Let's Make a Framework: Ajax Improvements
by
at 2011-09-08 07:00:00
original http://feedproxy.google.com/~r/dailyjs/~3/WDr1bdF2WBM/framework-79
Let’s Make a Framework is an ongoing series about building a JavaScript framework from the ground up.
These articles are tagged with lmaf. The project we’re creating is called Turing. Documentation is available at turingjs.com.

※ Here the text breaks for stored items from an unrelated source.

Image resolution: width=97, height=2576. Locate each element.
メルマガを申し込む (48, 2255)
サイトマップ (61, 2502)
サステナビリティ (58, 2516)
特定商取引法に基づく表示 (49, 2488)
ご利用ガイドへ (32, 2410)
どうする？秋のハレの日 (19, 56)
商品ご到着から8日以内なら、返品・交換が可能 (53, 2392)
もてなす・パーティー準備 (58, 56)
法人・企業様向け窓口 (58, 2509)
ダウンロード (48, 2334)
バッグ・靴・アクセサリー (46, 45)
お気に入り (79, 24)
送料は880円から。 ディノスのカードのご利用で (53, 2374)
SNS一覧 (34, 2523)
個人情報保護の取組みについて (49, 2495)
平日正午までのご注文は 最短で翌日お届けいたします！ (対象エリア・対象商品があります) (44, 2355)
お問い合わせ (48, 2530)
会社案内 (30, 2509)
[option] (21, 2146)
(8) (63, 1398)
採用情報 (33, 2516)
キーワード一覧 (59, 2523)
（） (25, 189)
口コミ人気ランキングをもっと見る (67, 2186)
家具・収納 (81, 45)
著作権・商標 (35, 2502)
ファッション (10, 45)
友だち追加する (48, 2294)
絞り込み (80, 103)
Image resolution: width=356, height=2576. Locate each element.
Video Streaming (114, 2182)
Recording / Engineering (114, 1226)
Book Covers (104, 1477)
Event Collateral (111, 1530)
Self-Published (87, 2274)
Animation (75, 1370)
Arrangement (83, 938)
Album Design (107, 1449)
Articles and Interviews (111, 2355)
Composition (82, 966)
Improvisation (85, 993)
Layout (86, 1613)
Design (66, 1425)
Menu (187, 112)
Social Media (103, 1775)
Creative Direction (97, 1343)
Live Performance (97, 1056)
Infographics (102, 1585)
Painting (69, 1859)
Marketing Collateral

I was impressed by the Superagent HTTP library, so I decided to see what improvements I could make to turing.net
based on it. Along the way I found some IE compatibility issues that I hadn’t spotted before, and improved the functional testing script.
Response and Requests
Both Express and Superagent pass abstracted response and request objects back to callbacks. I found the need for this arose when I noticed IE6 didn’t like me adding properties to the ActiveXObject
it uses to support XMLHttpRequest
. To fix this I decided to take some inspiration from these projects and provide an abstracted response object to callbacks:
var response = {};
response.status = request.status;
response.responseText = request.responseText;
if (/json/.test(contentType)) {
response.responseJSON = net.parseJSON(request.responseText);
} else if (/xml/.test(contentType)) {
response.responseXML = net.parseXML(request.responseText);
}
if (successfulRequest(request)) {
if (options.success) options.success(response, request);
if (promise) promise.resolve(response, request);
} else {
if (options.error) options.error(response, request);
if (promise) promise.reject(response, request);
}
Now the callbacks get a more friendly response object, as well as the original XMLHttpRequest
request object. The JSON and XML tests were also added here — previously only JSON was parsed, but I added support for XML as well.
Parsing XML
In Parsing and serializing XML on MDN, the following fragment is suggested for parsing XML:
var theString='<a id="a"><b id="b">hey!</b></a>';
var parser = new DOMParser();
var dom = parser.parseFromString(theString, "text/xml");
// print the name of the root element or error message
dump(dom.documentElement.nodeName == "parsererror" ? "error while parsing" : dom.documentElement.nodeName);
The resulting XML isn’t parsed into a plain JavaScript Object
but a Document
instead, which means methods and properties like nodeName
are available.
Microsoft’s approach is again to use ActiveXObject
:
// Instantiate a DOM object at run time.
var dom = new ActiveXObject("msxml2.DOMDocument.6.0");
dom.async = false;
dom.resolveExternals = false;
dom.loadXML("<a>A</a>");
This is from InstantiateDOM.js at MSDN.
I decided to define a parseXML
method once based on browser support:
/**
* Parses XML represented as a string.
*
* @param {String} string The original string
* @returns {Object} A JavaScript object
*/
if (window.DOMParser) {
net.parseXML = function(text) {
return new DOMParser().parseFromString(text, 'text/xml');
};
} else {
net.parseXML = function(text) {
var xml = new ActiveXObject('Microsoft.XMLDOM');
xml.async = 'false';
xml.loadXML(text);
return xml;
};
}
To test this, I wrote the following:
'test xml parsing': function() {
$t.post('/give-me-xml', {
contentType: 'application/xml',
success: function(r) {
assert.equal('key', r.responseXML.documentElement.nodeName);
}
});
}
This runs through an Express app, in test/functional/ajax.js.
Promises
As I mentioned, IE doesn’t like modifying the XMLHttpRequest
object it provides through ActiveX. I was setting a then
property on request objects to support promises which was only used because the XMLHttpRequest
was being returned from the network-related methods. To get around the IE issue, I decided just to return an empty object with a then
property, so this is still possible:
$t.get('/get-test').then(
function(r) { assert.equal('Sample text', r.responseText); },
function(r) { assert.ok(false); }
);
I made the documentation slightly ambiguous about what the network methods return because I suspect returning the current turing
object to allow other chaining might be more useful. It currently reads @returns {Object} An object for further chaining with promises
, which is what I intended it to do in the first place.
Conclusion
After all that, I never really got to use any of TJ’s ideas from Superagent, other than abstracting response objects. The most important thing to remember when creating cross-browser code is to be careful about extending native objects. That’s a good rule of thumb for JavaScript in general, and I feel doubly embarrassed about doing it in the first place because I’ve been preaching this for a while!
You can get this week’s code in commit 93a5d75.